Data records START

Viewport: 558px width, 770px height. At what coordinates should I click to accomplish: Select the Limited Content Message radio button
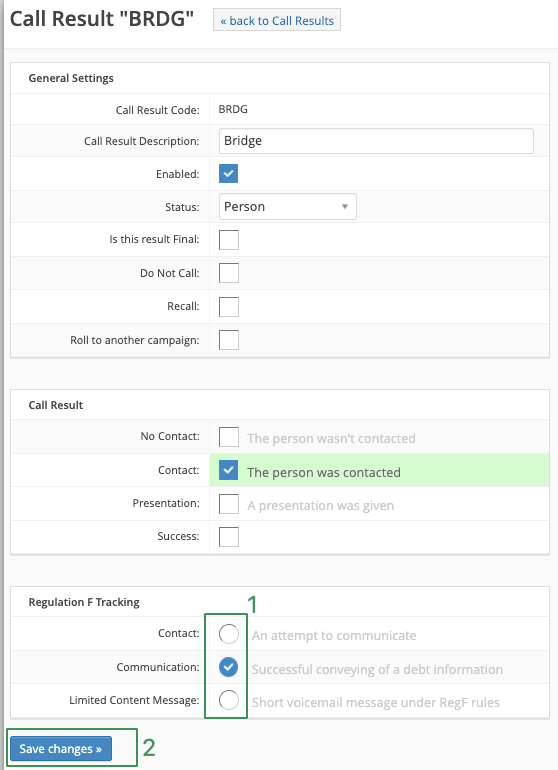coord(229,700)
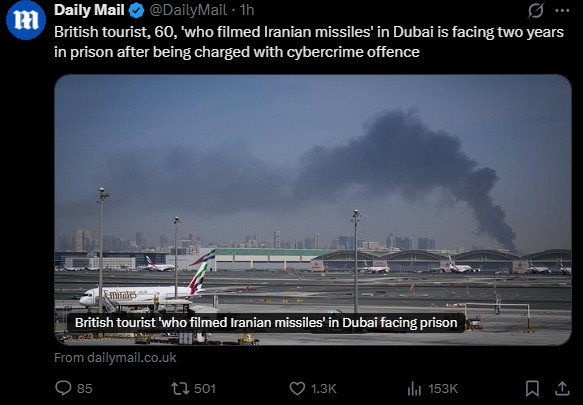The width and height of the screenshot is (583, 405).
Task: Click the headline caption overlay on image
Action: tap(266, 322)
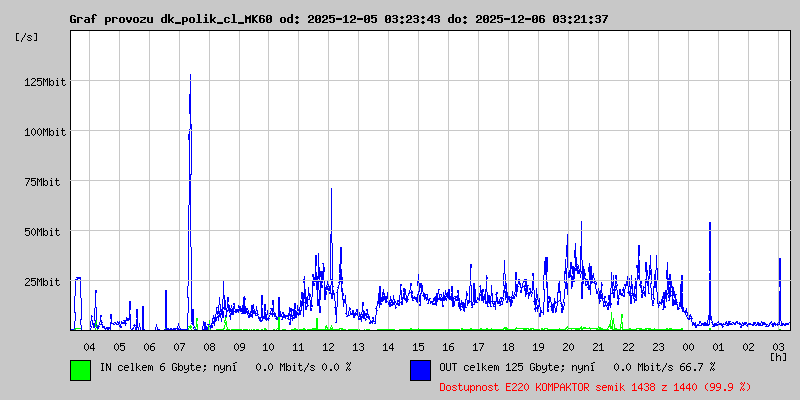Select hour 00 on the time axis
Viewport: 800px width, 400px height.
coord(688,346)
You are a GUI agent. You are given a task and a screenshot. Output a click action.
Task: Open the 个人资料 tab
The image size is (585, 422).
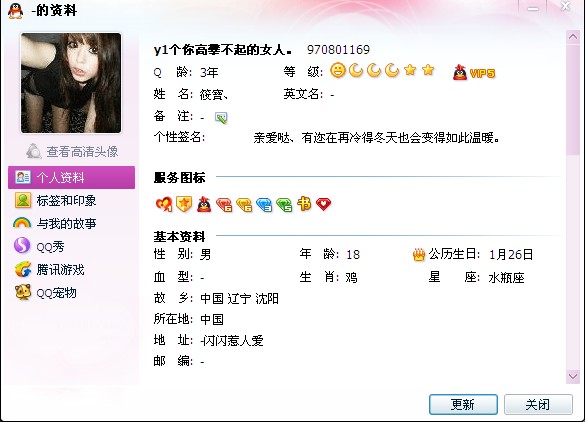pos(71,178)
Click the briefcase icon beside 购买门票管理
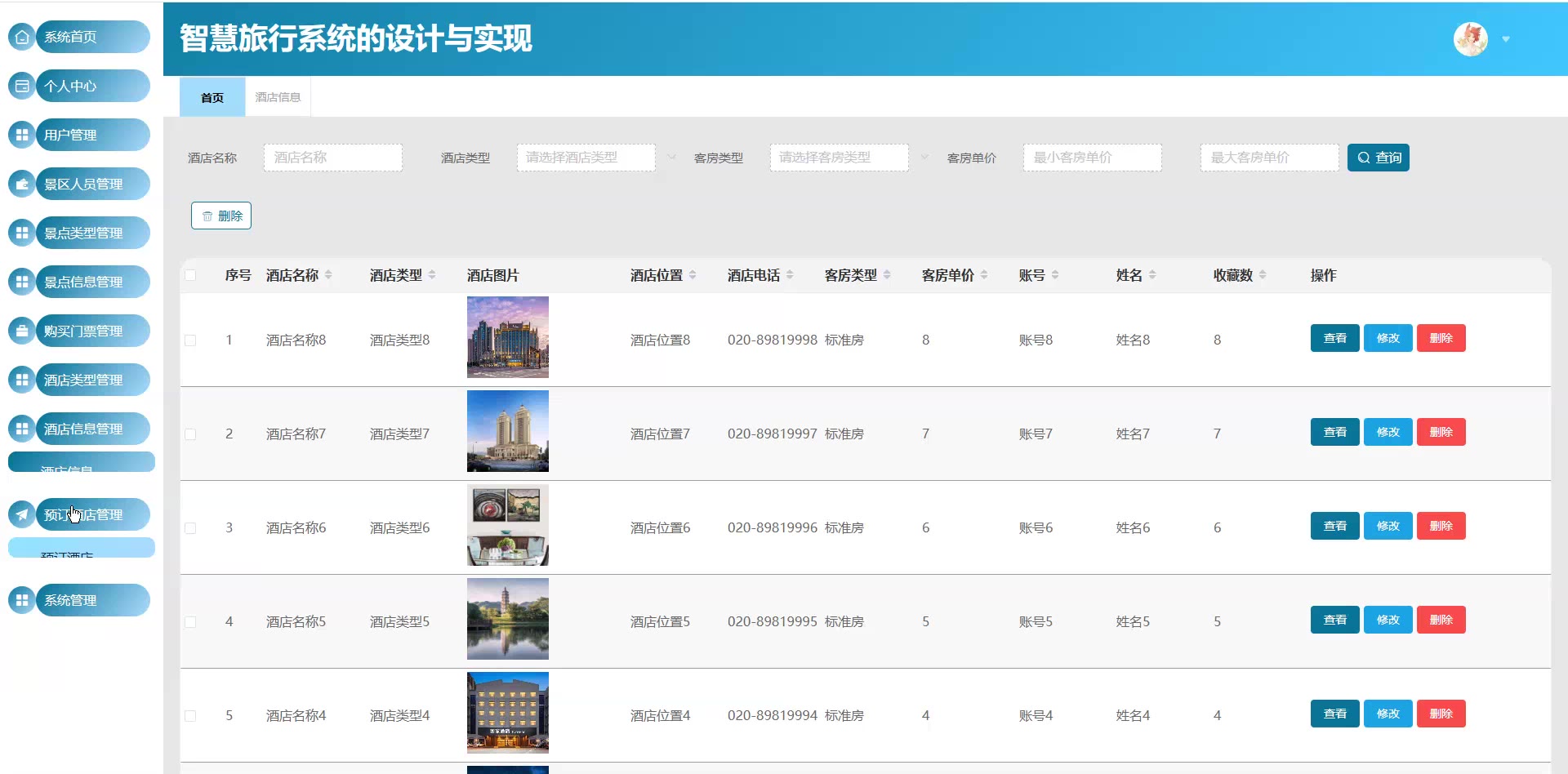This screenshot has width=1568, height=774. (22, 331)
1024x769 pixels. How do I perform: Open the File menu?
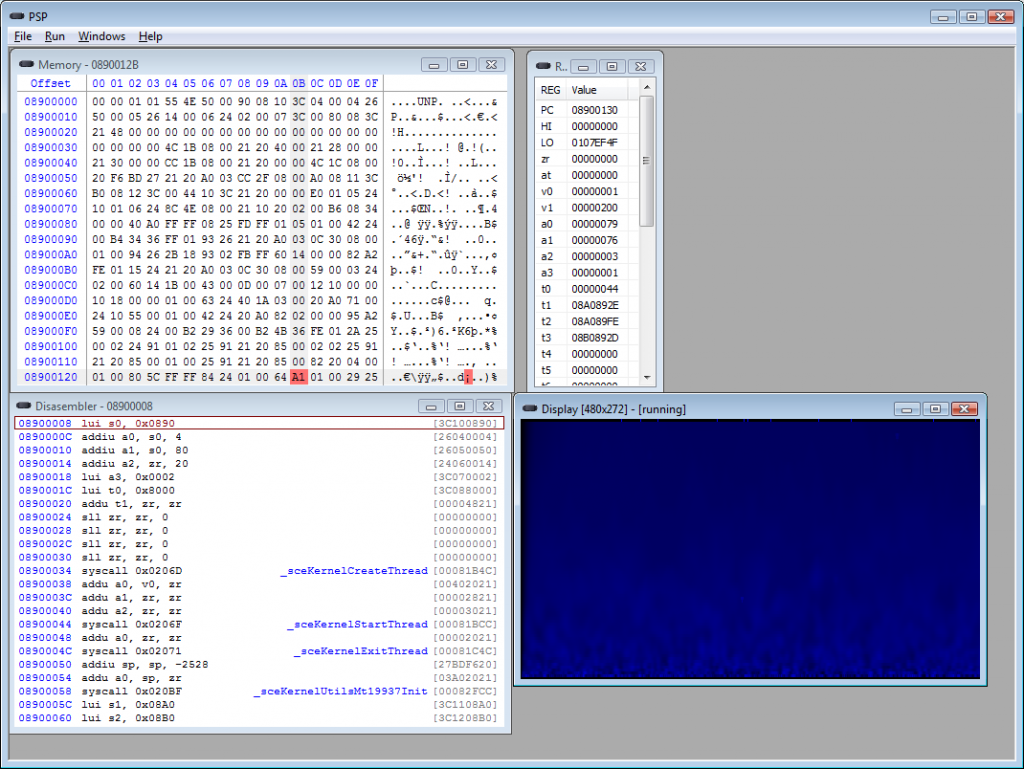click(x=23, y=36)
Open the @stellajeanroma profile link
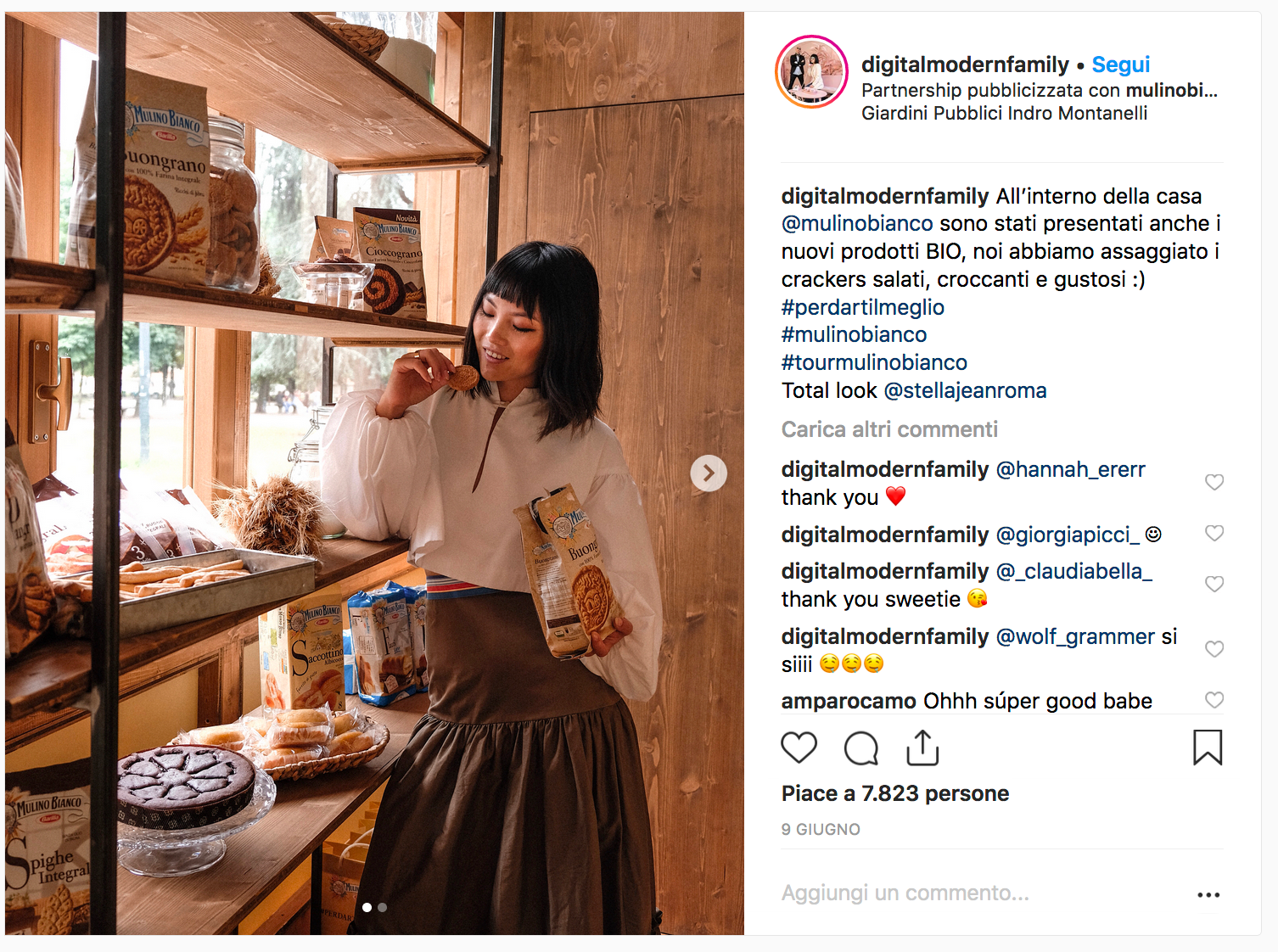 tap(965, 390)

Data records END

## What you should do
Copy the entries above faithfully and omit every image.

## Result of the exercise
Viewport: 558px width, 770px height. At what coordinates should I click to accomplish: Select the Limited Content Message radio button
coord(229,700)
The width and height of the screenshot is (583, 405).
Task: Click the headline caption overlay on image
Action: tap(266, 322)
Select hour 00 on the time axis
Viewport: 800px width, 400px height.
coord(688,346)
You are a GUI agent. You are given a task and a screenshot. Output a click action.
Task: Open the 个人资料 tab
The image size is (585, 422).
pos(71,178)
Click the briefcase icon beside 购买门票管理
This screenshot has width=1568, height=774. (22, 331)
1024x769 pixels. How do I perform: Open the File menu?
click(x=23, y=36)
Open the @stellajeanroma profile link
 tap(965, 390)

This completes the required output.